# What the task requires
Copy out the rows verbatim, everything from the first one down to the line containing "coord(95,422)", inclusive.

— Begin Extracted records —

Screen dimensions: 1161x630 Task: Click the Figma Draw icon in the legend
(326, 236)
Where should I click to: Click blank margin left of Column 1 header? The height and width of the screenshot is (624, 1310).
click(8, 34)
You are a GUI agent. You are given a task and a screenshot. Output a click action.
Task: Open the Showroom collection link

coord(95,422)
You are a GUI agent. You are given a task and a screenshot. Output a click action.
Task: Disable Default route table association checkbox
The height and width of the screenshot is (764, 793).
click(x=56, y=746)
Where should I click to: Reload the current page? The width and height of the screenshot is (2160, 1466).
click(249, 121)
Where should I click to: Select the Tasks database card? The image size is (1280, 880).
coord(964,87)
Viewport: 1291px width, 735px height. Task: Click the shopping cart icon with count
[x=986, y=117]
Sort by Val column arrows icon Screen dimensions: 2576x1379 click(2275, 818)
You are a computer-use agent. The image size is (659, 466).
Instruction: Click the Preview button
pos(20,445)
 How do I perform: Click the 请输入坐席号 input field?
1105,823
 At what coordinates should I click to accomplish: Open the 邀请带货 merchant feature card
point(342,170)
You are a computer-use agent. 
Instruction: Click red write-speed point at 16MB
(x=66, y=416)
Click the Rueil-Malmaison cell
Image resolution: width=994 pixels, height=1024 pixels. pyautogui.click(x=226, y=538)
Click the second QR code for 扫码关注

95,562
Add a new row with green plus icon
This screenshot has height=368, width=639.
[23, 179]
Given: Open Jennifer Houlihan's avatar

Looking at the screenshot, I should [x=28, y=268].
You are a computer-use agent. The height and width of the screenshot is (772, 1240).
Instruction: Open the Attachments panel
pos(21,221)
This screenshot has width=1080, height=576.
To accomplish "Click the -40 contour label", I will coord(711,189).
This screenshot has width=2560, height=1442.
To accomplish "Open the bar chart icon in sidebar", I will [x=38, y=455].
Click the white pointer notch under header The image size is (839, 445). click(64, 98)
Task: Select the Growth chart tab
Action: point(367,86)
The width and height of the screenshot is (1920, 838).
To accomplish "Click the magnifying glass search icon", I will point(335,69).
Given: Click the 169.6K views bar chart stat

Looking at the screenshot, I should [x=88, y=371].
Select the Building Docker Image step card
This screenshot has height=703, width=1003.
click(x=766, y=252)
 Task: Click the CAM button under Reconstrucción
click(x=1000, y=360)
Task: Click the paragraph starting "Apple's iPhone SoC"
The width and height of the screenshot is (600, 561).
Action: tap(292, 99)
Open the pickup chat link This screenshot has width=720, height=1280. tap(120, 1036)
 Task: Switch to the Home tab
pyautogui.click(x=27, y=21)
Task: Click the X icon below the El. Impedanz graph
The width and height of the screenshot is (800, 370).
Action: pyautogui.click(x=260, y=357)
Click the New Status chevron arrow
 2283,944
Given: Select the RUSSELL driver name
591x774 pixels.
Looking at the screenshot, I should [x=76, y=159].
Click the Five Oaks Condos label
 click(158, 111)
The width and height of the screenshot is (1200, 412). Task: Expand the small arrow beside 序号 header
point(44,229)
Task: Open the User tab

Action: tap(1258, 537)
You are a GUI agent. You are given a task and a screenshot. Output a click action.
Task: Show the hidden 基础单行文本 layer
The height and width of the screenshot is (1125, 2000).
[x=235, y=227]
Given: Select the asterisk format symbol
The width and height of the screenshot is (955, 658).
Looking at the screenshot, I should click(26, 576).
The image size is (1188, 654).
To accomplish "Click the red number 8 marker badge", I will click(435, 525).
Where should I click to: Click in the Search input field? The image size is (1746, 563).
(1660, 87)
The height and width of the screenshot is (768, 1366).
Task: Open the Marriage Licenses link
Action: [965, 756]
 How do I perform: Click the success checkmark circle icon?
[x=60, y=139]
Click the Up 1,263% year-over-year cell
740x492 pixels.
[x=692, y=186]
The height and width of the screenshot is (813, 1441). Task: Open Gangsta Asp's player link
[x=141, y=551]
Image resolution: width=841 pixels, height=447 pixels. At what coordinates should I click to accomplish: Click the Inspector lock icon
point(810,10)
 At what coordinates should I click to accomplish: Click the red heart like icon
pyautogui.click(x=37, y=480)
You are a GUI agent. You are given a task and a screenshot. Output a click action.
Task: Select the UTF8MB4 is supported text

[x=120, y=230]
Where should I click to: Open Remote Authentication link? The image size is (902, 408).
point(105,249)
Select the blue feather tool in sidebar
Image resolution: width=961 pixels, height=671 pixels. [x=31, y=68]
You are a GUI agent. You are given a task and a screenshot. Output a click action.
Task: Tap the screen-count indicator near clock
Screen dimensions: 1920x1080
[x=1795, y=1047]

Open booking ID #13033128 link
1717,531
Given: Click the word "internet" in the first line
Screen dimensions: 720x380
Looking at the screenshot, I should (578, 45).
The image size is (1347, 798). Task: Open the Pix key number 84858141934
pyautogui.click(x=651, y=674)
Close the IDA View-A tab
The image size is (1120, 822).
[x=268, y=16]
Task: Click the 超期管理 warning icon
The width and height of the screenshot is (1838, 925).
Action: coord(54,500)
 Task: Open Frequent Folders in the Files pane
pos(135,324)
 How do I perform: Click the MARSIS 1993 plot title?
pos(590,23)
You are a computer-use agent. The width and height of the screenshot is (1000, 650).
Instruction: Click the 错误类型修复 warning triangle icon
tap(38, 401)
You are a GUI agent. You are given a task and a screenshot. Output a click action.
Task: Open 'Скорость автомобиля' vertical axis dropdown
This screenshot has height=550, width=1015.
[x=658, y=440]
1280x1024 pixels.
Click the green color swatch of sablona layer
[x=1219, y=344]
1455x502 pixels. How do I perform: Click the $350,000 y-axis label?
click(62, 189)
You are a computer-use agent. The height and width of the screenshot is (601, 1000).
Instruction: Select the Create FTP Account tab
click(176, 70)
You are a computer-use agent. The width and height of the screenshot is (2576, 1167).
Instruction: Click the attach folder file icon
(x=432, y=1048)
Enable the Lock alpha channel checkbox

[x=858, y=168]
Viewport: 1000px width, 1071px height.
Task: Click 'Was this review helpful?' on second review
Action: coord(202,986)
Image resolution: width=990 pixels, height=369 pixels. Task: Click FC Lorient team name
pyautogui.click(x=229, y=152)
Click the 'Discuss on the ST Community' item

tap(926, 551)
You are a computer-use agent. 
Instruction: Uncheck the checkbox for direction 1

— End Extracted records —

# Result for this task
Screen dimensions: 1161x630 Task: Click the Figma Draw icon in the legend
(326, 236)
Where should I click to: Click blank margin left of Column 1 header? The height and width of the screenshot is (624, 1310).
click(8, 34)
You are a GUI agent. You are given a task and a screenshot. Output a click action.
Task: Open the Showroom collection link

coord(95,422)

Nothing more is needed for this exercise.